*** The data ***

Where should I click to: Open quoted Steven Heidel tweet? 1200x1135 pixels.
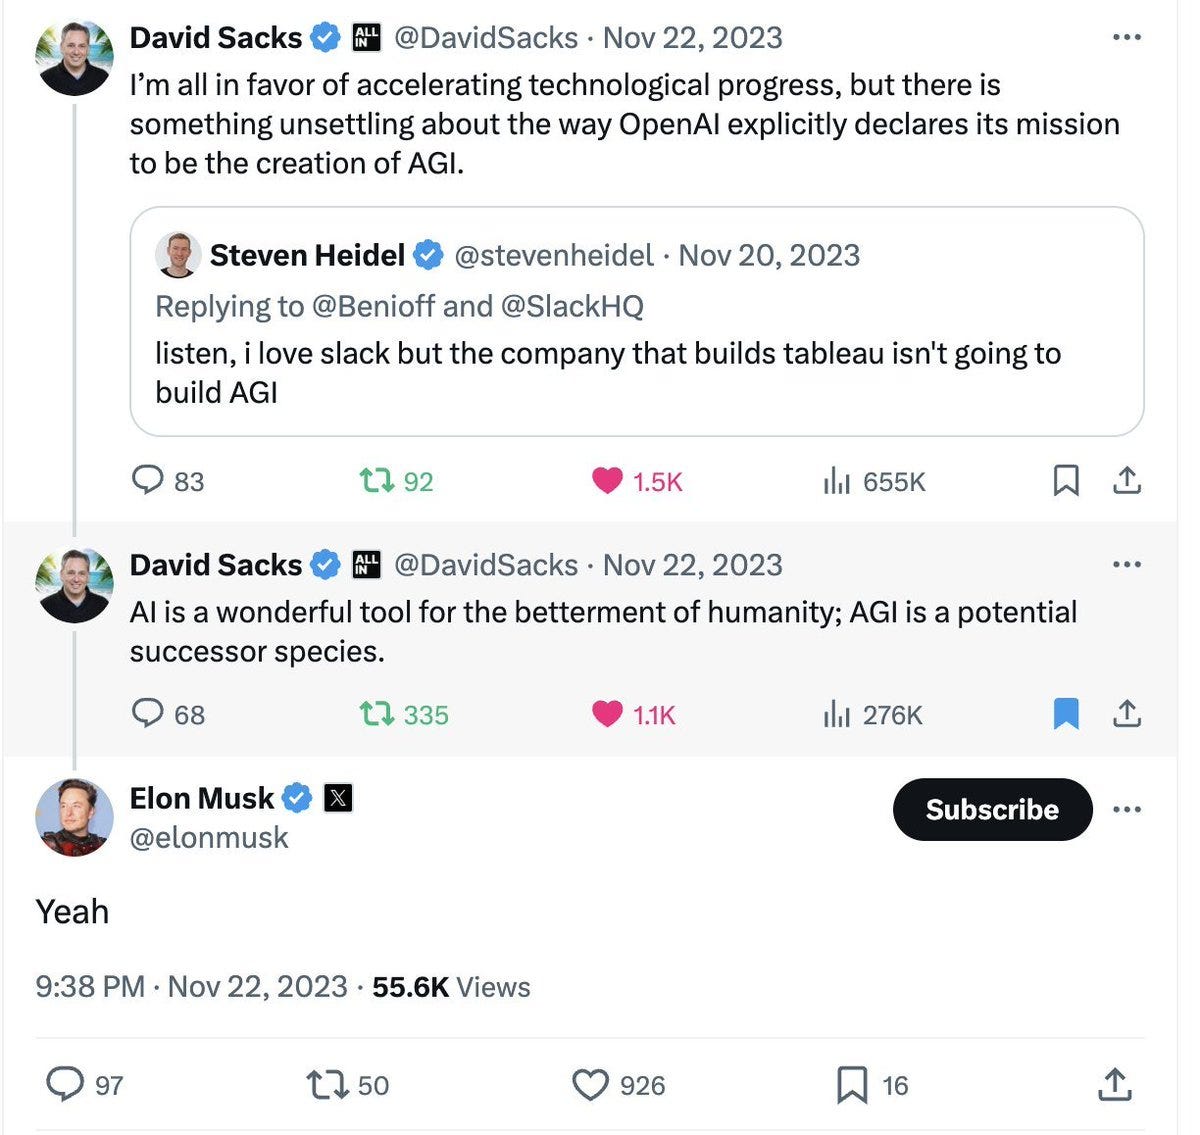point(637,321)
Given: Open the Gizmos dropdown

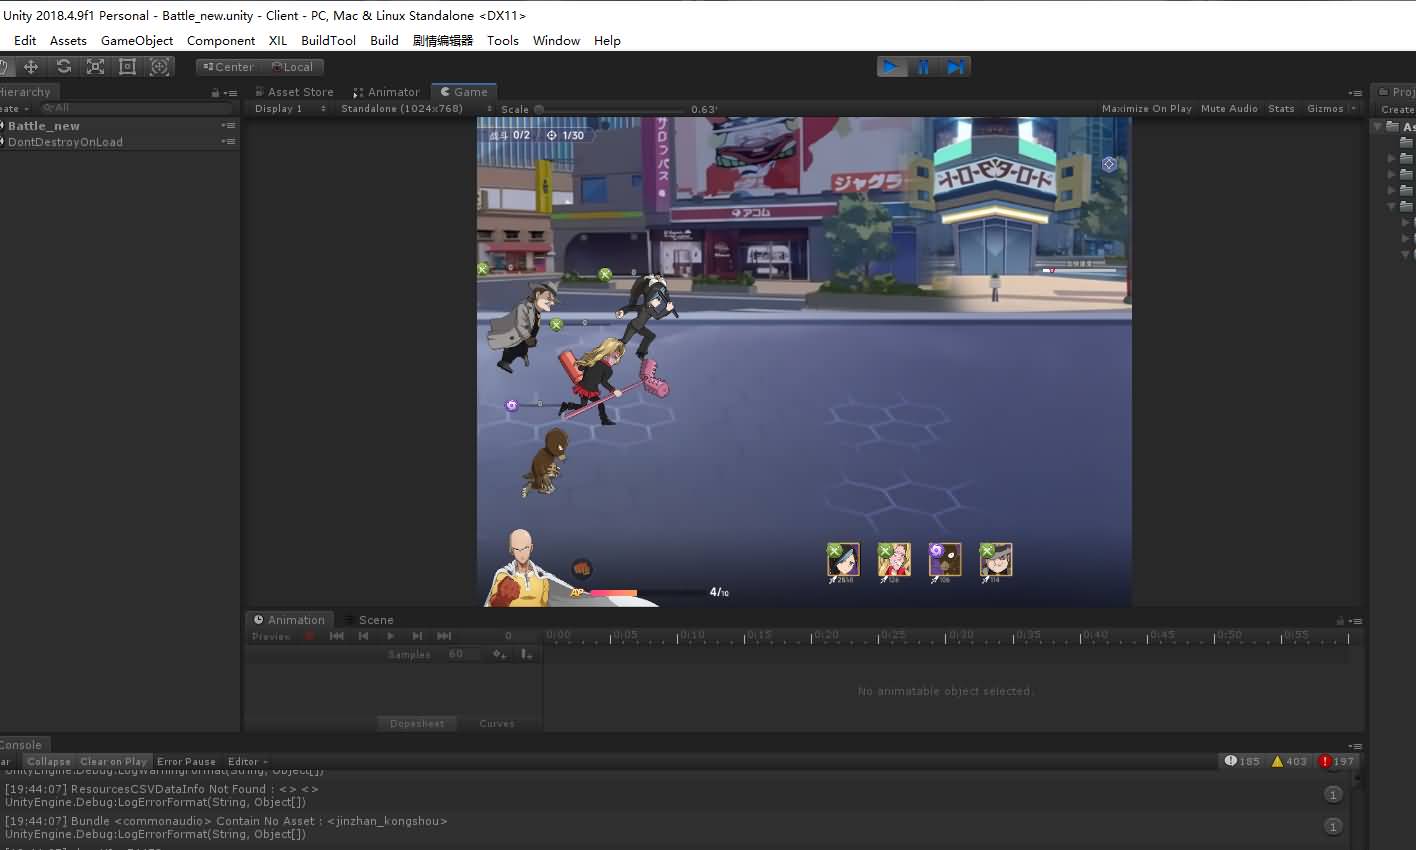Looking at the screenshot, I should [1330, 109].
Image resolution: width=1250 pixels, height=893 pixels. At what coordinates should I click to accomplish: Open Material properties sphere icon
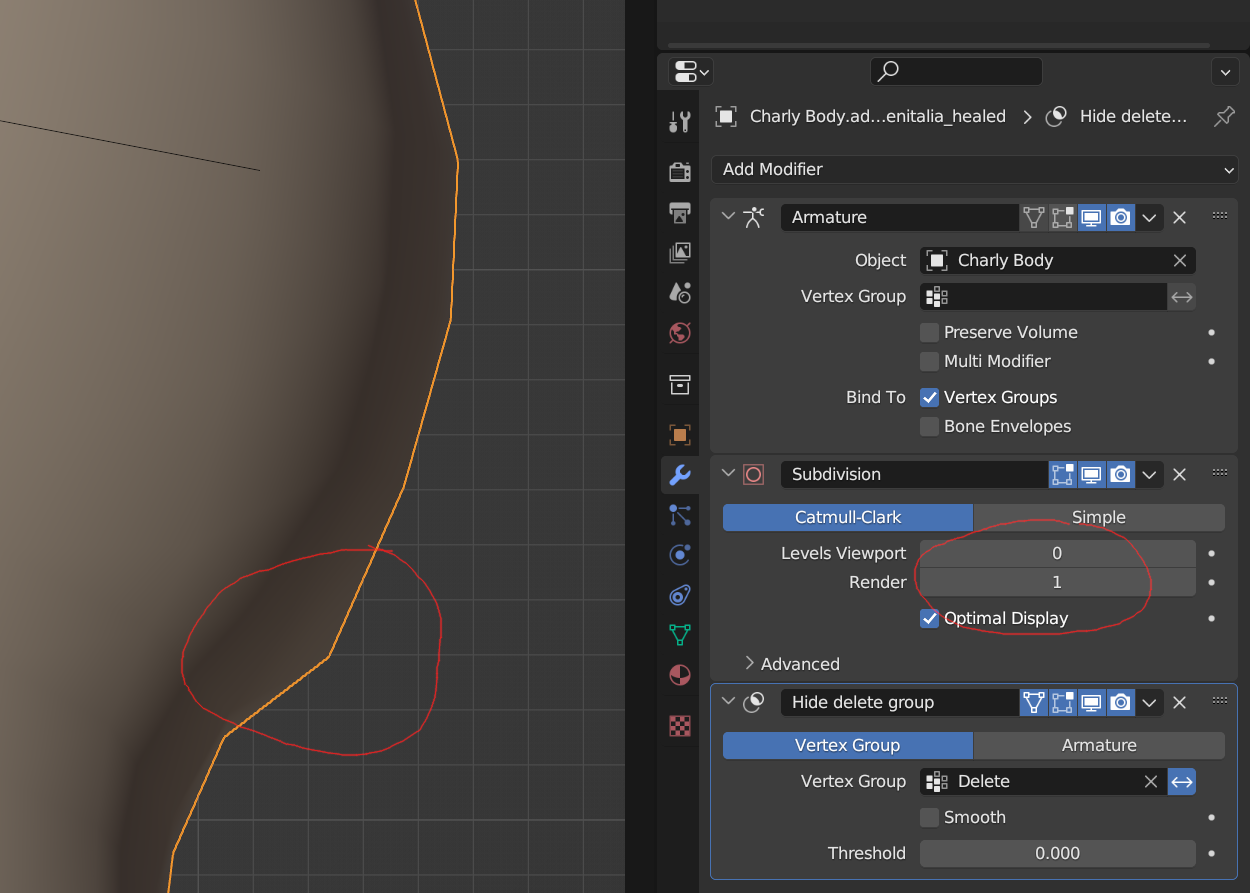coord(680,675)
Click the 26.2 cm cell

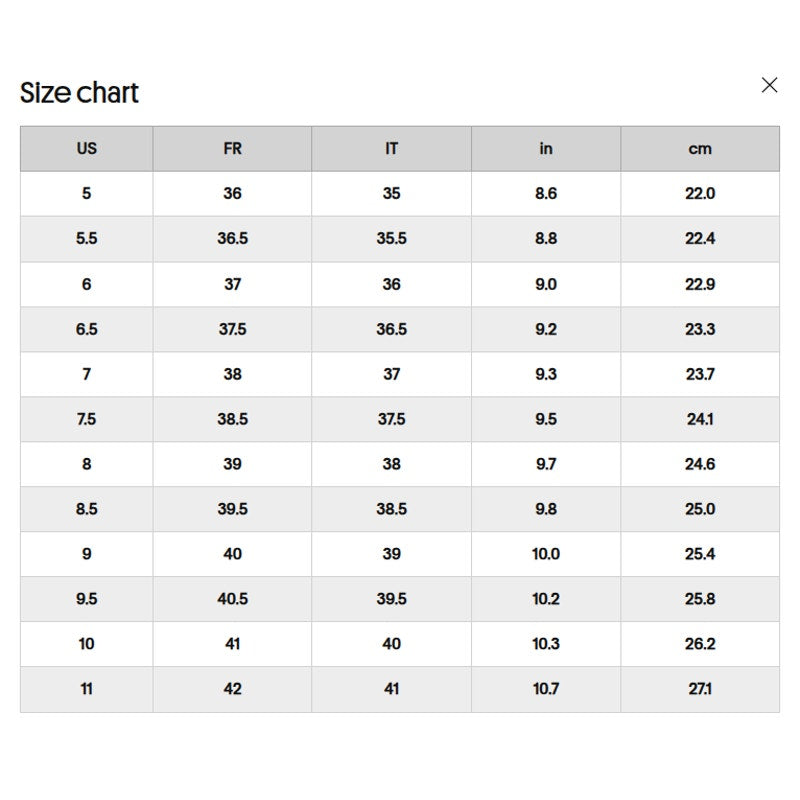700,643
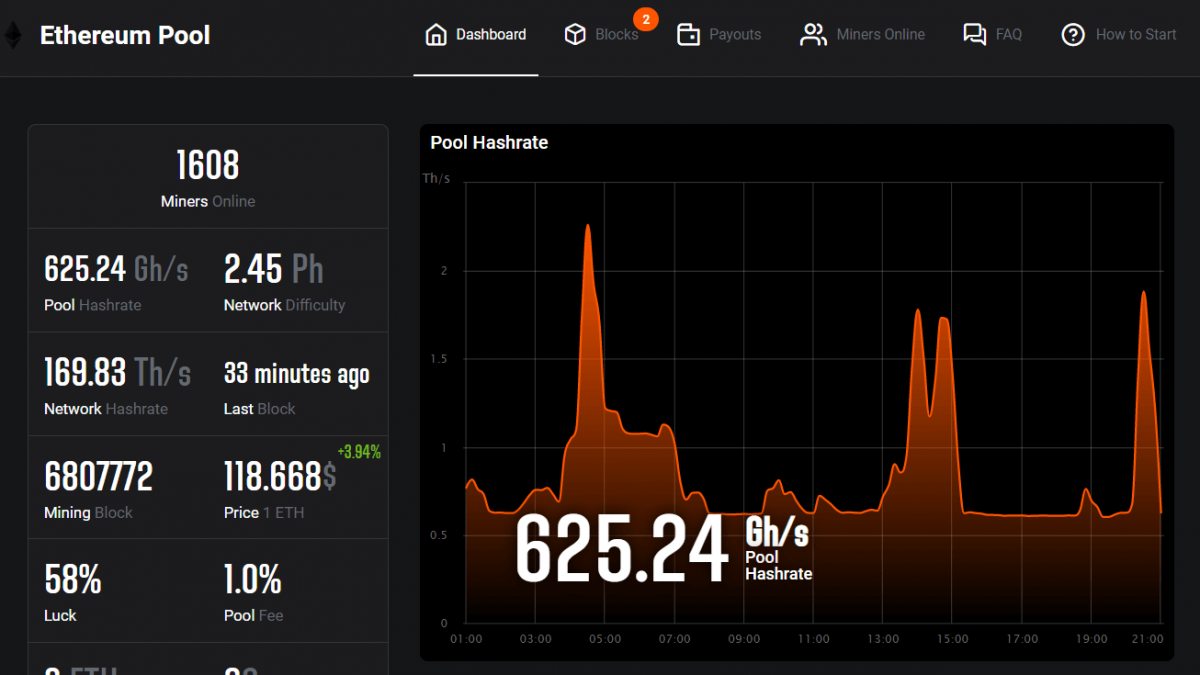The image size is (1200, 675).
Task: Navigate to Miners Online section
Action: pyautogui.click(x=880, y=34)
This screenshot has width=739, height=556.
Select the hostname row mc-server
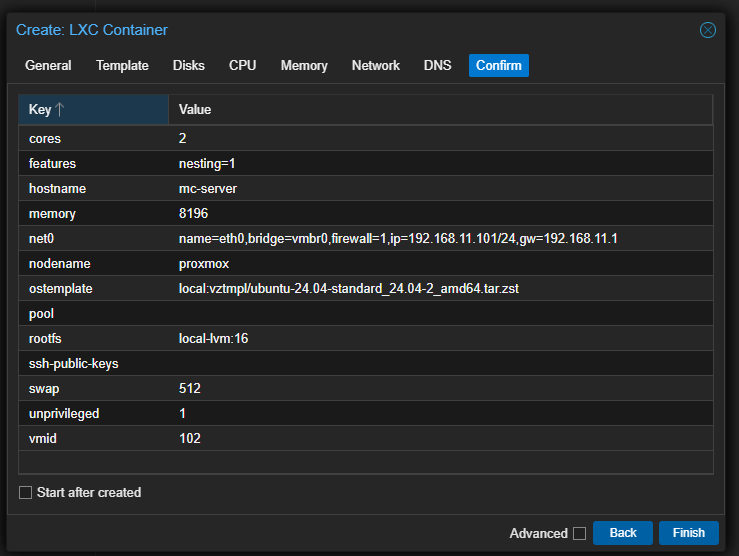[365, 188]
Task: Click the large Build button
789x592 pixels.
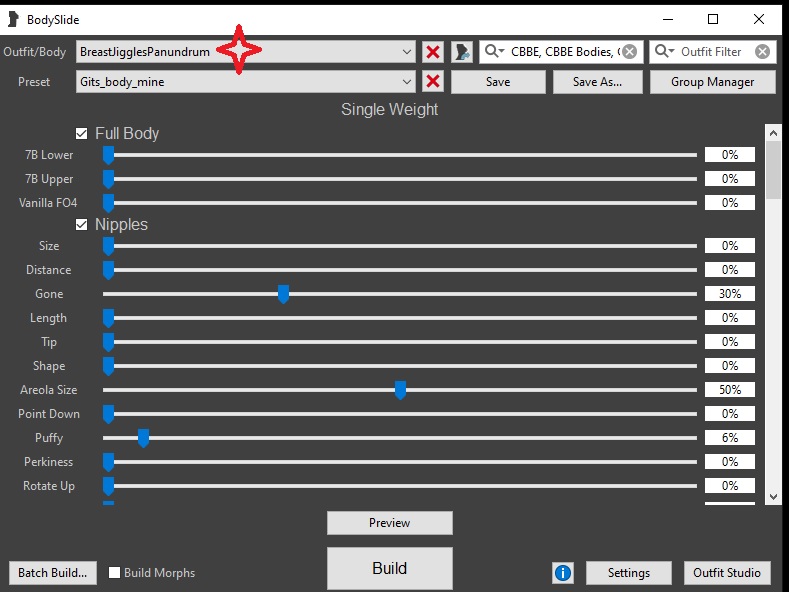Action: tap(389, 568)
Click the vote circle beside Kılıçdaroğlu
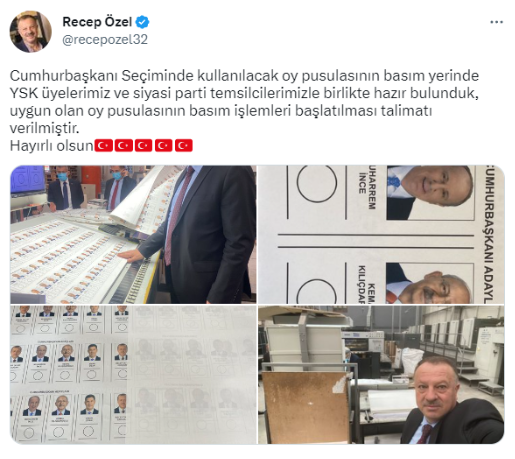The height and width of the screenshot is (459, 515). tap(317, 291)
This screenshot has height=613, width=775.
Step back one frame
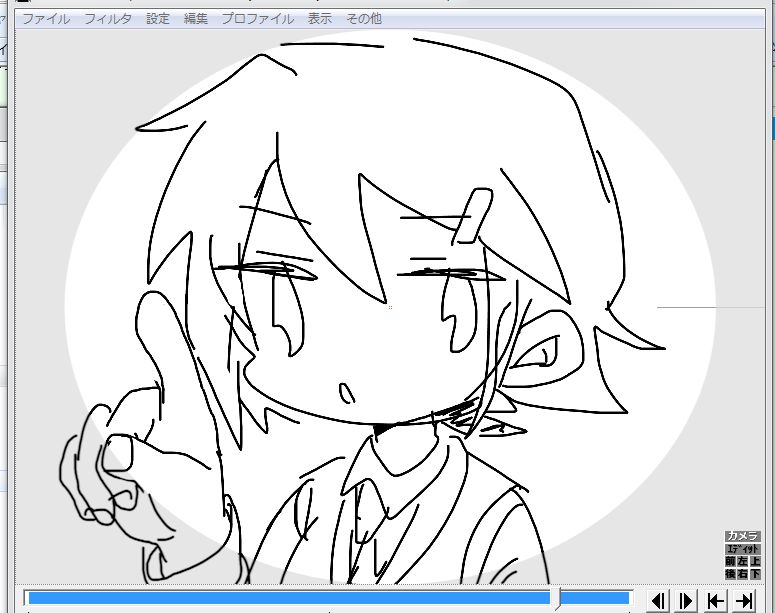658,600
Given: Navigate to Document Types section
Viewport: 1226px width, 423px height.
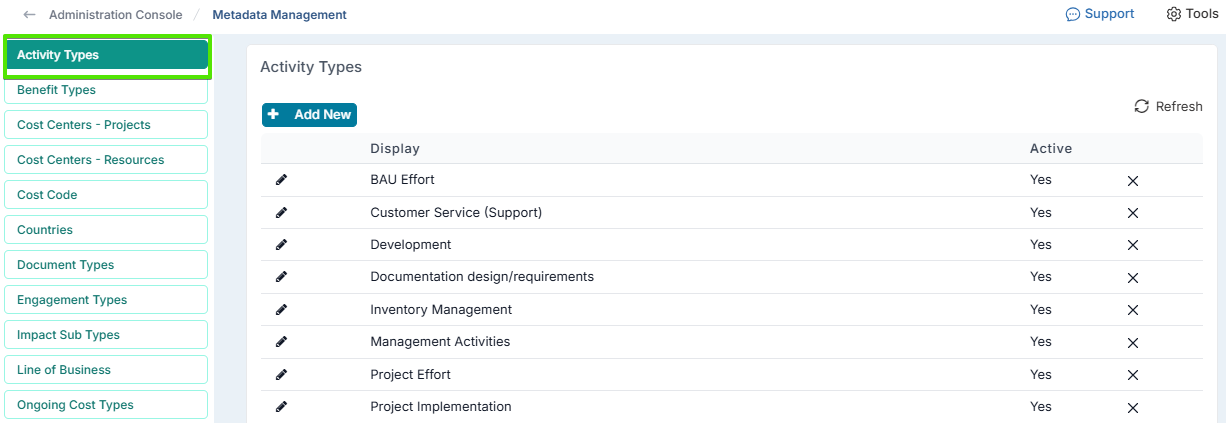Looking at the screenshot, I should coord(106,265).
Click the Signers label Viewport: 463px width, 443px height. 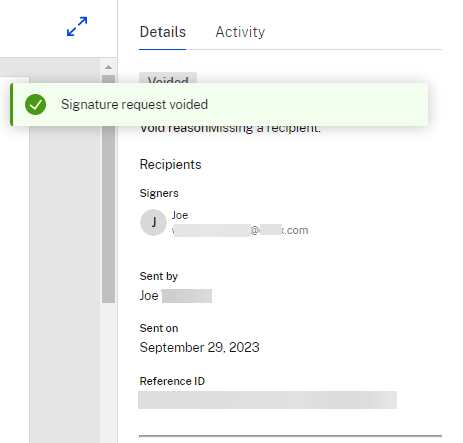pos(159,193)
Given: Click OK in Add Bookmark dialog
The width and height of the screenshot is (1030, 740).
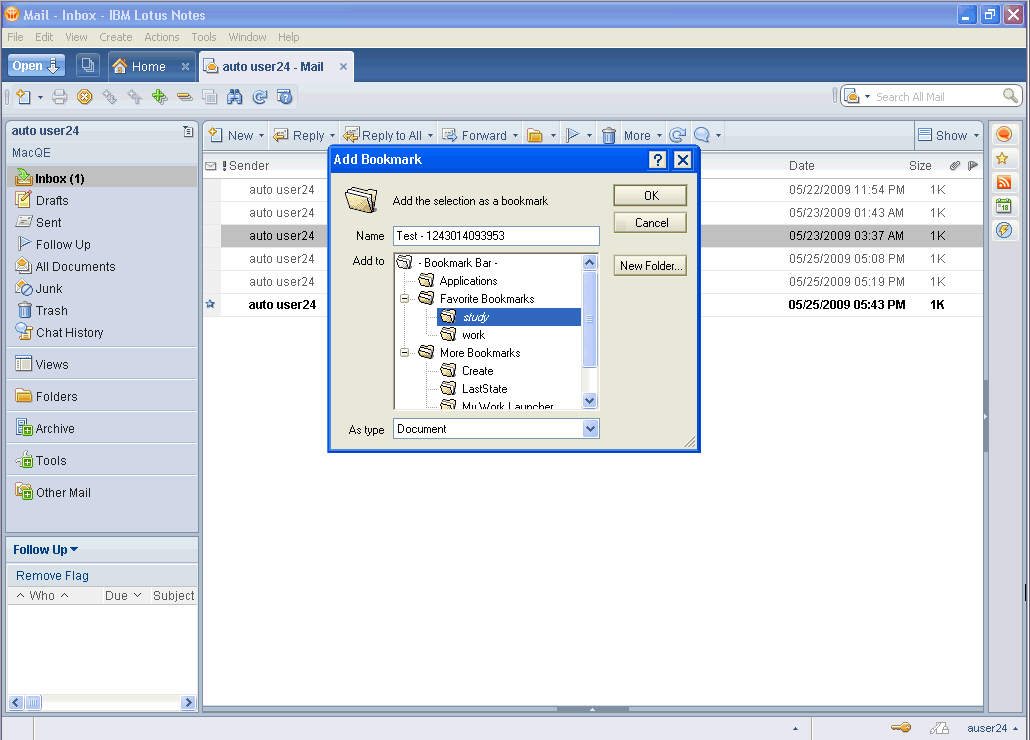Looking at the screenshot, I should [650, 196].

***

*Try it*. Go through the entries and count the lines where the word "This" appears; give only the count.

*Written response*. 2